Climate Change Predictions Have Suddenly Gone Catastrophic. This Is Why - nwrk
https://www.vice.com/en_us/article/9393jd/climate-change-predictions-have-suddenly-gone-catastrophic-this-is-why
======
foxyv
The difficulty in simulating any non-linear system like clouds, climate, and
weather is that it will either tell you what you want to hear, or exactly what
your empirical data points to. The system can literally do ANYTHING. The only
option is to create an array of probable states and look for the one that is
more likely than the others.

At a large scale we have some metastable states that are kinda synced to some
large linear input. But for all our predictions, the math says we could be
experiencing 200C by September, and -80C by December.

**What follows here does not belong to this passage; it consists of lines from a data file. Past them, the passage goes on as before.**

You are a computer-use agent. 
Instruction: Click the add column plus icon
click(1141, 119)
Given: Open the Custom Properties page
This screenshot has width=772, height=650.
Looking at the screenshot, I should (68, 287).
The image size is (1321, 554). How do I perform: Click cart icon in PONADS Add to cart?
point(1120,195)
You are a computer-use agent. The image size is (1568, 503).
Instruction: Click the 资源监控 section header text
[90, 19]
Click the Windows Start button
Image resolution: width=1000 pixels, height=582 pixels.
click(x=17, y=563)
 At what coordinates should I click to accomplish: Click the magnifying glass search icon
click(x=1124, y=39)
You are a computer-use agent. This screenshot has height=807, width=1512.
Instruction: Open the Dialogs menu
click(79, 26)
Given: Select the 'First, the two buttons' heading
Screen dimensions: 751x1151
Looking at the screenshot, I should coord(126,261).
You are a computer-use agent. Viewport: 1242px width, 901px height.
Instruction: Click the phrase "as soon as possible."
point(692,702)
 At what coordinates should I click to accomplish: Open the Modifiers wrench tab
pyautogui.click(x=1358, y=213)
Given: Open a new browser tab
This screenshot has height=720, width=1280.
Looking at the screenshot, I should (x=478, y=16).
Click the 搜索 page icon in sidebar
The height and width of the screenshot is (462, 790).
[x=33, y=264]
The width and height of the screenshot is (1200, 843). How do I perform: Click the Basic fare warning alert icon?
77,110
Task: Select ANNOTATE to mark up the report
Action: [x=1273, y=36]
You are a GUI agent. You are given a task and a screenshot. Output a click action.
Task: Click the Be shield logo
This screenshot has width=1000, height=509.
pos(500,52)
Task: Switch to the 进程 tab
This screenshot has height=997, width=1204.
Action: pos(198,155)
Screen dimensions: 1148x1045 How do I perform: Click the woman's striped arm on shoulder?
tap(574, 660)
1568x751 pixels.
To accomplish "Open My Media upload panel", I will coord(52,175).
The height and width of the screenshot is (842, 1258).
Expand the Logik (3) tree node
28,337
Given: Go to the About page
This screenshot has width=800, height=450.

The only reason to believe that these states are unlikely is they haven't
happened in the past. At the same time, there hasn't been a carbon dump into
the atmosphere at this scale so consistently for the entirety of our recorded
history. So we are kind of entering unknown territory.

------
RickJWagner
I predict the predictions will remain very dire until December 2020. Then they
will back off, probably with little note of explanation.

The predictions will again become shrill in February of 2024. Then they will
back off in December.

The predictions will again become louder in February of 2028...

------
tmikaeld
TLDR; Clouds reflect light depending on the amount and how high they are, this
contribute to greenhouse effects. Apparently, this wasn't part of the models
before.